[Stored data]

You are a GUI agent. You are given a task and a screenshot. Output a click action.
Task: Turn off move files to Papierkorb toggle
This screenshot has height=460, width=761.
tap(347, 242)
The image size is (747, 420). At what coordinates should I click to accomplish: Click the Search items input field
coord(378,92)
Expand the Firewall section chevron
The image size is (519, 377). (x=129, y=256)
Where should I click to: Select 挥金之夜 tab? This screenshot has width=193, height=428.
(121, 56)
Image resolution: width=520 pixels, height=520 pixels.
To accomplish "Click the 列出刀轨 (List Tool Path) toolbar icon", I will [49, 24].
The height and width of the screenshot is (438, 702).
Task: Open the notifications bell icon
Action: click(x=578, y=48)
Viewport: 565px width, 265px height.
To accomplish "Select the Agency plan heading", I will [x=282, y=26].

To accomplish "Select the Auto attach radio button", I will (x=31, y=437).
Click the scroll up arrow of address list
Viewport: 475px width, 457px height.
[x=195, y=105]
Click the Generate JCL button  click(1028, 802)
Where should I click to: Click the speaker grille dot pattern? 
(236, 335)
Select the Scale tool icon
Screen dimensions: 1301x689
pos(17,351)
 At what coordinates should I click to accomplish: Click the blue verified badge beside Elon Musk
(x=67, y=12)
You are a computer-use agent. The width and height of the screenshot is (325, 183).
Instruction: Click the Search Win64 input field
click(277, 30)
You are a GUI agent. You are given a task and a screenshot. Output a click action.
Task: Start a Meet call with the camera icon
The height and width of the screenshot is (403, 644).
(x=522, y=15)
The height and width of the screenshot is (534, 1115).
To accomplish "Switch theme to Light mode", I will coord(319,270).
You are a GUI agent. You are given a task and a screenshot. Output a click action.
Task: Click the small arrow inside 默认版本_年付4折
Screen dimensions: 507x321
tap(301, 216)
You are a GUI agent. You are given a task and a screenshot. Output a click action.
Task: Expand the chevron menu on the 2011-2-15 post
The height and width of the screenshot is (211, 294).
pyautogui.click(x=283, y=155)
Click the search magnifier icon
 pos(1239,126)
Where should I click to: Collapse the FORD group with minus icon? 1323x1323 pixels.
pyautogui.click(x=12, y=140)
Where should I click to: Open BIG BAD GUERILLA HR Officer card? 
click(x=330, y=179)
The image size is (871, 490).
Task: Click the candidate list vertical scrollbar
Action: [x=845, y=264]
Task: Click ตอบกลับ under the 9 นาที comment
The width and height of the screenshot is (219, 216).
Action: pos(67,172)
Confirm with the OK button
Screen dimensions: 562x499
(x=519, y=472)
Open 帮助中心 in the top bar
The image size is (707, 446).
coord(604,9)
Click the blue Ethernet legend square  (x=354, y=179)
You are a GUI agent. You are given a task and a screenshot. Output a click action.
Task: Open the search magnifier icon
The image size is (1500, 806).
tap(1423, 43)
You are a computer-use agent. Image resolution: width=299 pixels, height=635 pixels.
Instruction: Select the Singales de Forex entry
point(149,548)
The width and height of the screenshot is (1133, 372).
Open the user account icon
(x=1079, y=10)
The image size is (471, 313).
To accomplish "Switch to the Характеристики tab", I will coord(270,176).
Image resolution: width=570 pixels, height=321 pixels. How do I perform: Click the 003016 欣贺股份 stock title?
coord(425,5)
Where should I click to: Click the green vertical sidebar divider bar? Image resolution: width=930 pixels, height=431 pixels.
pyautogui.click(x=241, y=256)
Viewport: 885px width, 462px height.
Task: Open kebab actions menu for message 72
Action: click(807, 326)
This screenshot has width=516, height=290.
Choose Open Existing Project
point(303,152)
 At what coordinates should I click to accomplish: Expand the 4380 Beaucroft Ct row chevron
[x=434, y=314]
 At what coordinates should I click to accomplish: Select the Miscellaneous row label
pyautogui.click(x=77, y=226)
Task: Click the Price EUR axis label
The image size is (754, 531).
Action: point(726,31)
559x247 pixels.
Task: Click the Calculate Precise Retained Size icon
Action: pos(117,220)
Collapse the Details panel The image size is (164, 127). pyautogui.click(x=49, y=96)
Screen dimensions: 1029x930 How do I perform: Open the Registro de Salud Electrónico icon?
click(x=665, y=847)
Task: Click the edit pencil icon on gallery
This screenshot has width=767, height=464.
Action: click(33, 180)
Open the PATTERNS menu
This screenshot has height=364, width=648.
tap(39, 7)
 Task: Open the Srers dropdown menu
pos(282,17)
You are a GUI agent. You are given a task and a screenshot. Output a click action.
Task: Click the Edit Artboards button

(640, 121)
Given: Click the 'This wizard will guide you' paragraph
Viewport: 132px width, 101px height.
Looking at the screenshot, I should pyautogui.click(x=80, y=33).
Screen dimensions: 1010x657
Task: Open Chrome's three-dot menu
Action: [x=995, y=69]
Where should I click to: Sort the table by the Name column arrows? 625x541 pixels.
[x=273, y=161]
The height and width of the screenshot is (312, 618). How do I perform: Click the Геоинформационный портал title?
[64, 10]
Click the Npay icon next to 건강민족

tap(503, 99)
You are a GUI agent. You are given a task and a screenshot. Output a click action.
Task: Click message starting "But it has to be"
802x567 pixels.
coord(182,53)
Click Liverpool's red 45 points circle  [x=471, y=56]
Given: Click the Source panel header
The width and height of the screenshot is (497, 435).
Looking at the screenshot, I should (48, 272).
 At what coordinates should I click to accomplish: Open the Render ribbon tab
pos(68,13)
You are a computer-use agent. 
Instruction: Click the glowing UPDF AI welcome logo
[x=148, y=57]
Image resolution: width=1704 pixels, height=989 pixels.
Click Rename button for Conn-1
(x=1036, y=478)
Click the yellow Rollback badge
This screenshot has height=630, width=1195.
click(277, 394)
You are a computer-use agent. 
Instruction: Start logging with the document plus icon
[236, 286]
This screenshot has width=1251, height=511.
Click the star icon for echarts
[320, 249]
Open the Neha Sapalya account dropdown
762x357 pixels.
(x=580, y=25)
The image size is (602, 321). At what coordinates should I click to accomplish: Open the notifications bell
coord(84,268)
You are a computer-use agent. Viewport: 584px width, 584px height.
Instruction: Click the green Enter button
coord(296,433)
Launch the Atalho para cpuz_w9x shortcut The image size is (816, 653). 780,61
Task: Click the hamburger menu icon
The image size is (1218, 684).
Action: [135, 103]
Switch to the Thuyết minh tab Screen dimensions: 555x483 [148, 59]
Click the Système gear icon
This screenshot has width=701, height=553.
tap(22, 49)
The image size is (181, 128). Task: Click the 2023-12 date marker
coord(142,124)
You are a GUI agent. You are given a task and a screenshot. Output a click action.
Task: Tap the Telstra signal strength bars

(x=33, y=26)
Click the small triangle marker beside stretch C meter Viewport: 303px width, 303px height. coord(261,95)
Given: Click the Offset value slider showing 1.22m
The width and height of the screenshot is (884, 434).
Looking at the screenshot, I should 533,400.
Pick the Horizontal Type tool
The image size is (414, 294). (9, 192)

(PROBLEM STATEMENT)
The lines to copy are those in the records above containing the word "panel".

(WRITTEN ANSWER)
Collapse the Details panel The image size is (164, 127). pyautogui.click(x=49, y=96)
Given: Click the Source panel header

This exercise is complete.